- Required action
Look below for the line holding "Sign Up (43, 2040)" and the line holding "WFH Space Ideas: How". Transcribe exactly those lines and all lines between them, nothing more.

※ ※ ※

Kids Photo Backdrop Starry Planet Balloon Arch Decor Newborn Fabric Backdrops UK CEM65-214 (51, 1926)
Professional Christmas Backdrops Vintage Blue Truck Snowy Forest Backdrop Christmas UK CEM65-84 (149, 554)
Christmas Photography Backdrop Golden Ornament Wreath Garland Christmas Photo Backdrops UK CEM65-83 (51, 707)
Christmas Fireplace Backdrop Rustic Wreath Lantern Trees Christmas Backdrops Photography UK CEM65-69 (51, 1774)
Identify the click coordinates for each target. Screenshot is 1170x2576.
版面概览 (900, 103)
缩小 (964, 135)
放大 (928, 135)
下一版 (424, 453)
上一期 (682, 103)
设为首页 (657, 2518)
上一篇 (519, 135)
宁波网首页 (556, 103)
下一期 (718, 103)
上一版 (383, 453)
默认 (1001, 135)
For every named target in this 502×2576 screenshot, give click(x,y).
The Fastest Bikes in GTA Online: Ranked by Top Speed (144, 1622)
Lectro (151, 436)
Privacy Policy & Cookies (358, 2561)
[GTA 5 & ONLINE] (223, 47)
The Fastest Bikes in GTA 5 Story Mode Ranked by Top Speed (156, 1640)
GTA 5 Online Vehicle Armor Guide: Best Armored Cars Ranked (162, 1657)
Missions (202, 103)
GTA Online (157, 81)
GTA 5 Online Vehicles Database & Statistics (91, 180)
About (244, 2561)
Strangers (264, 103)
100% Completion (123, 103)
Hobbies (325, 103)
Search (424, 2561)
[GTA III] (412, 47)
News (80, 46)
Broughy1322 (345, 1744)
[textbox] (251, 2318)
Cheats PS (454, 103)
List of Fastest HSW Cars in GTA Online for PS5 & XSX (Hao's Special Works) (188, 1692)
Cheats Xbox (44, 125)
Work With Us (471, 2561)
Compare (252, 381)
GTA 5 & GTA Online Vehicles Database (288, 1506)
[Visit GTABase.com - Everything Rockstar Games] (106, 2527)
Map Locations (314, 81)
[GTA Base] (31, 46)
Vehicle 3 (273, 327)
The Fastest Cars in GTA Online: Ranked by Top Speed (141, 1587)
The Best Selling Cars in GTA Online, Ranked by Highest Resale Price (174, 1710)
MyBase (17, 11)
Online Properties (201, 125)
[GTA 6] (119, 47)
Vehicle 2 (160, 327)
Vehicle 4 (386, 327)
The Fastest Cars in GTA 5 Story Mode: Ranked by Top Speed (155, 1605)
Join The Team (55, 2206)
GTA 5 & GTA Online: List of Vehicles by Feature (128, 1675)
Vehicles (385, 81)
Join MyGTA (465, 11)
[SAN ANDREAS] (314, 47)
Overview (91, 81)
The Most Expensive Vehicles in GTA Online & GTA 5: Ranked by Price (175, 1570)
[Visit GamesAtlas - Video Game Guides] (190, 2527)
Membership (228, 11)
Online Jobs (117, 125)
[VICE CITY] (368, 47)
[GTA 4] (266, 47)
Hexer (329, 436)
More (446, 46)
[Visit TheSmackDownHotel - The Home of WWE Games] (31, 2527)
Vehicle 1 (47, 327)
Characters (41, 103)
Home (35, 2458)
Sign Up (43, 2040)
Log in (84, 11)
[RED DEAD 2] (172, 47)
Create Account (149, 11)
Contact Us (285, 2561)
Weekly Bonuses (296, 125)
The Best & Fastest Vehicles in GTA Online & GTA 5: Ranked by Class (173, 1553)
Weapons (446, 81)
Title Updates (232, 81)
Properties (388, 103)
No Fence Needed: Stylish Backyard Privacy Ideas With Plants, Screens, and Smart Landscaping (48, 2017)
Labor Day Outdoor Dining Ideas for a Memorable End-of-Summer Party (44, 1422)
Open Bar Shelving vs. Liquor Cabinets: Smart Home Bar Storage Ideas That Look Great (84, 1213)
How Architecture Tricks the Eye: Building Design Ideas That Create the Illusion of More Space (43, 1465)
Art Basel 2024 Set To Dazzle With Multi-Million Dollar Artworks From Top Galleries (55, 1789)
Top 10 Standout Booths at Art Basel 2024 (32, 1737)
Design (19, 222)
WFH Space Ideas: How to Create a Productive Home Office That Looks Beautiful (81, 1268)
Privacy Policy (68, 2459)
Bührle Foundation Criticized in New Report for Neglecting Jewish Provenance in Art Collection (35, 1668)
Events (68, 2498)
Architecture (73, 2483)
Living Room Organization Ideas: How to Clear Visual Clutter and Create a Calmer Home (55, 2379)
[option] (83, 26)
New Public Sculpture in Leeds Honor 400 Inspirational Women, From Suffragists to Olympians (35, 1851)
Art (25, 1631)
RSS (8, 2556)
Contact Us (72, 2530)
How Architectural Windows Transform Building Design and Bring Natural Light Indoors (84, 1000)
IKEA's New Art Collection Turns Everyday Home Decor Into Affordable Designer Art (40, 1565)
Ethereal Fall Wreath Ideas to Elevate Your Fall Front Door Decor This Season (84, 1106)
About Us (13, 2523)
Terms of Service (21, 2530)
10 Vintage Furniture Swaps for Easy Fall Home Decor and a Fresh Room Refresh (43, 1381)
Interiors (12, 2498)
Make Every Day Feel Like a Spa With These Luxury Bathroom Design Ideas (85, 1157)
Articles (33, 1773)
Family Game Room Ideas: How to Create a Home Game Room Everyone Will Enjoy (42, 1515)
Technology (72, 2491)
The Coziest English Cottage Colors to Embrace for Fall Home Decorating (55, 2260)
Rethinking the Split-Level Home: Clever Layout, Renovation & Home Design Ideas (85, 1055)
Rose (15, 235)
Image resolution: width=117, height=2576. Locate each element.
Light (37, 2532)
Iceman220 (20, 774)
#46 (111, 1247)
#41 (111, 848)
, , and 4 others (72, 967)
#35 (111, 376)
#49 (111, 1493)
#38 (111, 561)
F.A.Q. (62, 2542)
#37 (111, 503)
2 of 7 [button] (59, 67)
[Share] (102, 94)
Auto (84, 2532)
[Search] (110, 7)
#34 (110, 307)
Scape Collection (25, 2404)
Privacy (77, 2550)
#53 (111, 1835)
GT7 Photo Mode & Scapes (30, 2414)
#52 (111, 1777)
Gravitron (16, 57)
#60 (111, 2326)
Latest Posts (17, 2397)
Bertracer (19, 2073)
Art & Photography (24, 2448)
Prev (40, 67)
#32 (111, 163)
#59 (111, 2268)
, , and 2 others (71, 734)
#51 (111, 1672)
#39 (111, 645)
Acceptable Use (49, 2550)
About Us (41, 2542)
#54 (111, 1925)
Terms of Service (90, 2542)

※ ※ ※

- The completed task
Sign Up (43, 2040)
Log in (84, 11)
[RED DEAD 2] (172, 47)
Create Account (149, 11)
Contact Us (285, 2561)
Weekly Bonuses (296, 125)
The Best & Fastest Vehicles in GTA Online & GTA 5: Ranked by Class (173, 1553)
Weapons (446, 81)
Title Updates (232, 81)
Properties (388, 103)
No Fence Needed: Stylish Backyard Privacy Ideas With Plants, Screens, and Smart Landscaping (48, 2017)
Labor Day Outdoor Dining Ideas for a Memorable End-of-Summer Party (44, 1422)
Open Bar Shelving vs. Liquor Cabinets: Smart Home Bar Storage Ideas That Look Great (84, 1213)
How Architecture Tricks the Eye: Building Design Ideas That Create the Illusion of More Space (43, 1465)
Art Basel 2024 Set To Dazzle With Multi-Million Dollar Artworks From Top Galleries (55, 1789)
Top 10 Standout Booths at Art Basel 2024 (32, 1737)
Design (19, 222)
WFH Space Ideas: How to Create a Productive Home Office That Looks Beautiful (81, 1268)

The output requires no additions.